----- Material for this task

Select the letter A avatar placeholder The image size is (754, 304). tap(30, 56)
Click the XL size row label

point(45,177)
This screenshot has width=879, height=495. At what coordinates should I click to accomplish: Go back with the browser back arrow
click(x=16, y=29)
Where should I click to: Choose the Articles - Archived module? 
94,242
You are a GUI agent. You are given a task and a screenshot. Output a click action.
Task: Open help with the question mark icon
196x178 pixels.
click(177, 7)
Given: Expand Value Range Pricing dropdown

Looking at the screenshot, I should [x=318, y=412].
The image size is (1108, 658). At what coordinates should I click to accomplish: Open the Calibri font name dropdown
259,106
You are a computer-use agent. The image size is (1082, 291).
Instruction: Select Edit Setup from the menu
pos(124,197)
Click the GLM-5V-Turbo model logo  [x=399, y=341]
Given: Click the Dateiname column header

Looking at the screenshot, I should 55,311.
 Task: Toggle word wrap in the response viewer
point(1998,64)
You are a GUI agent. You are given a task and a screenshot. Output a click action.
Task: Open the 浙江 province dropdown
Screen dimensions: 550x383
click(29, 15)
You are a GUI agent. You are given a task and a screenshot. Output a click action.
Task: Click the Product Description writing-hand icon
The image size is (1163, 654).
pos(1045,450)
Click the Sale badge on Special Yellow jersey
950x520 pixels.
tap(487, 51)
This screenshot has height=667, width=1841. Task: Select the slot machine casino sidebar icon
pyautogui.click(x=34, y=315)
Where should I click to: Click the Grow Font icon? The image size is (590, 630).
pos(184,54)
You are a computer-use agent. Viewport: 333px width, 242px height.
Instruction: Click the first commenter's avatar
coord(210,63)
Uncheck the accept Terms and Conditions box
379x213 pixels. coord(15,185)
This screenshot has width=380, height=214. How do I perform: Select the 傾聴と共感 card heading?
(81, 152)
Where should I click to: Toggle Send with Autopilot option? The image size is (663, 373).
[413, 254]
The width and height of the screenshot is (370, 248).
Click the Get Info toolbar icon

----------

• **Exercise instructions**:
Each line from the one that contains "The width and" to the end of the data should be set down exactly, both ends included.

• **Expected output**:
The width and height of the screenshot is (370, 248).
Click the Get Info toolbar icon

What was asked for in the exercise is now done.